As many Israeli doctors shun the medicines championed by US President Donald Trump, hope is growing that one of his top health advisers is right, and there is a drug that can “block” coronavirus.

US leading infectious disease expert Dr. Anthony Fauci said at the Oval Office on Wednesday that he expects the antiviral drug remdesivir to become “the standard of care” for coronavirus patients, after seeing results of a government study.

He said data showed that the drug has a “clear cut, significant, positive effect in diminishing time to recovery,” and that the test offered a “very important proof of concept” that “a drug can block this virus.”

The study, led by Fauci’s National Institute of Allergy and Infectious Diseases, was conducted with more than 1,000 patients, some of them given placebos, but hasn’t yet been finalized or peer reviewed. In January, a working group of the World Health Organization said it considered remdesivir, which is produced by California-based Gilead Sciences, the “most promising” therapeutic option for coronavirus.

Israeli hospitals, in many cases shifting away from hydroxychloroquine and chloroquin, two drugs previously pushed by Trump, are now keen for more data on the treatment that his top adviser is championing. Doctors are “waiting with bated breath” to hear more about remdesivir, said Dr. Philip Levin, director of intensive care at Jerusalem’s Shaare Zedek Medical Center.

Dr. Margarita Mashavi of the Wolfson Medical Center in Holon was “excited” about the prospect.

Mashavi, who heads coronavirus treatment at her institution, wants to see the drug become standard issue immediately. “I think it’s sensible to give it, but we don’t have it,” she said. “It’s very hard to get a hold of it.”

She managed to obtain remdesivir for two patients and didn’t see any positive effects, but said large-scale testing like that performed in the US is far more reliable than her anecdotal impression, so she wants it to be given to patients.

Mashavi’s logic is that coronavirus treatment is a work in progress, and if a drug offers hope, it should be used. “None of us knows what the best medicine is, we’re learning,” she said.

At Hillel Yaffe Health Center in Hadera  Dr. Michal Stein was “cautiously optimistic.” She said that the testing of remdesivir is “important but it’s not like the discovery of penicillin.”

Stein, director of Hillel Yaffe’s infectious diseases and infection control unit, said there are lots of factors related to the drug that are still unknown, adding it is too early to draw conclusions.

Earlier this month Israel imported huge quantities of hydroxychloroquine and chloroquine, anti-malaria drugs that Trump controversially touted as coronavirus treatments.

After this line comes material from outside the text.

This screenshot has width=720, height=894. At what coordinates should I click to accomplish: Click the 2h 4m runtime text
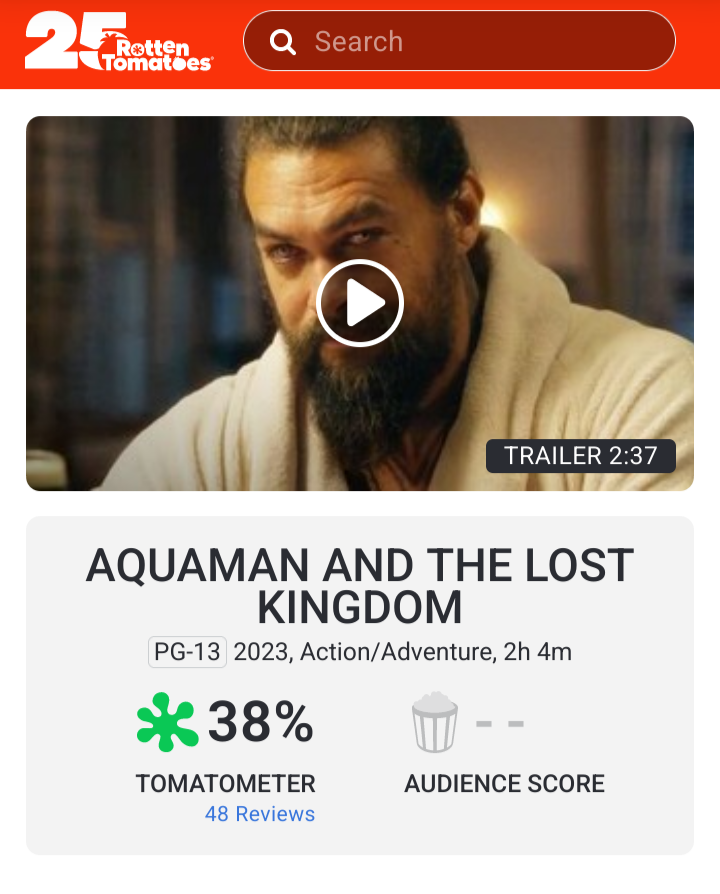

But the Food and Drug Administration warned last week of side effects and a nationwide US study showed no benefit in a large analysis of its use in American veterans hospitals. There were even more deaths among those given hydroxychloroquine versus standard care, researchers reported.

Millions of doses are now expected to stay in Israeli Health Ministry storehouses. “Everyone was giving them at the beginning,” said Levin, adding that doctors are far more cautious now.

His team is gearing up to perform a clinical trial for remdesivir, which will start in a few days. He declined to comment before the trial about his expectations for the drug, but said that if it does prove efficacious, it is anticipated to actually slam the brakes on the virus. “It’s an anti-viral drug that supposedly reduces replication of the virus,” he said.

In Wednesday’s White House briefing Fauci reported that the as-yet unpublished results of a government trial show that patients who received remdesivir recovered 31 percent faster than patients who received a placebo. His office also reported a survival benefit, with a mortality rate of 8% for the group receiving remdesivir versus 11.6% for the placebo group.

However, a British medical journal, The Lancet, published results from a 237-patient Chinese study that presented a different picture, suggesting that remdesivir “was not associated with statistically significant clinical benefits.”

Some American doctors criticized what they considered a premature announcement by Fauci, and The New York Times quoted Steven Nissen, a cardiologist at the Cleveland Clinic, saying that the outcome of the remdesivir test is “too important to be handled in such a sloppy fashion.”